God this mans beard is perfect
Tl Dw answer is 3
If this is a square then pi equals to 4.
Now i am know how engineers think.
Hey just wondering what packages would you recommend installing for these types of things in Jupyter
Can't go wrong with numpy, scipy, sympy, and matplotlib. But I also think those come with anaconda.
Stupidest thing I've ever seen. Non deterministicly approaches pi in 2*10^n multiplications where n is each digit of precision. Archimedes did it better 1000s of years ago.

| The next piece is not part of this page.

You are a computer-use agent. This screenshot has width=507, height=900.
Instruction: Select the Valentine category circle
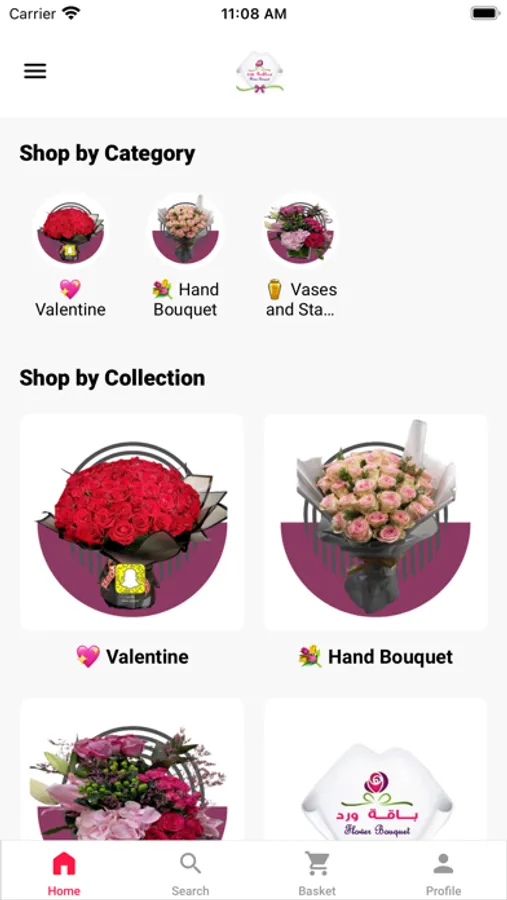pos(71,231)
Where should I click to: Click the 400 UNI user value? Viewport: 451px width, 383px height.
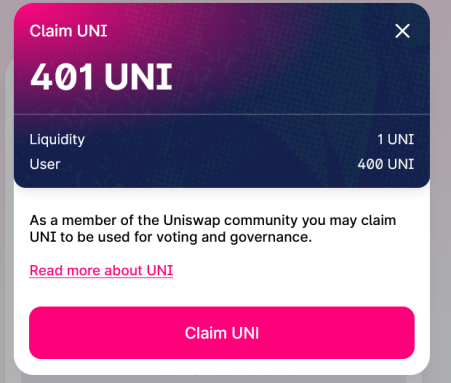386,164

Using the Monte Carlo Method for numerical integration would seem like a really awesome video to make. I've seen it used for the Brachistochrone problem when I was doing an experimental physics project in MatLab a couple years back.
This video is pointless. Everyone knows π = 3.
First
Great Video!! more videos like these please
When did you start learning Python?
Wow only a year ago now that I think about it.
This is awesome andrew. I dont even know anything about coding, but i enjoy math, and you make it easy to understand whats going on with your work. Excellent job, man.
Means a lot! THank you!
"..... Cool!"
Cool! Helped me a lot in Numerical Methods at college, thanks. I'm from Brazil!
is there a book that covers this material. like what "append" means etc? I got "Doing Math With Python" but it seems very basic.
Why throw darts at random? Can't you just spread the darts evenly to get an absolutely converging sequence?
what if I take the random variables range as (0,2) for both x and y??..its not going to give the right value..but i cant understand why
You can also get the root of the sum of 6/x^2 and you will get to pi at infinity (or pretty close with a very high number) or this pattern [ (-1)^(x+1)/2x-1 ]
Literally did the same project about a year ago. Lent itself to a some statistic analysis to improve the approximation. Good stuff though.
God bless you
14:55 CMBR???
thanks :D
I’ve got another way that’s a lot simpler. print(3)
I think an easier way wouldve been to use the series for arctanx and have it iterate n amount of times to give an approximation
What about using various infinite series representations of pi?
I think generating points in a grid like you had shown in the beginning and than counting them would be more accurate. Also, using only a quarter circle is 4 times faster but has the same precision. Then again, you could write a simple program to integrate sqrt(1-x^2) by divideing it into small rectangles. This could be a part two of this wideo, since it is very useful to see how numerical integration works. You can also better understand the definition of a Riemann integral by this example.
Great
Great video man, I'm looking foward to learn python, i only know how to code on Java a little, python looks very different but the kind I like.
Video start:
This is a square.
Close video.
Please, for the love of God, shave that beard. Great video.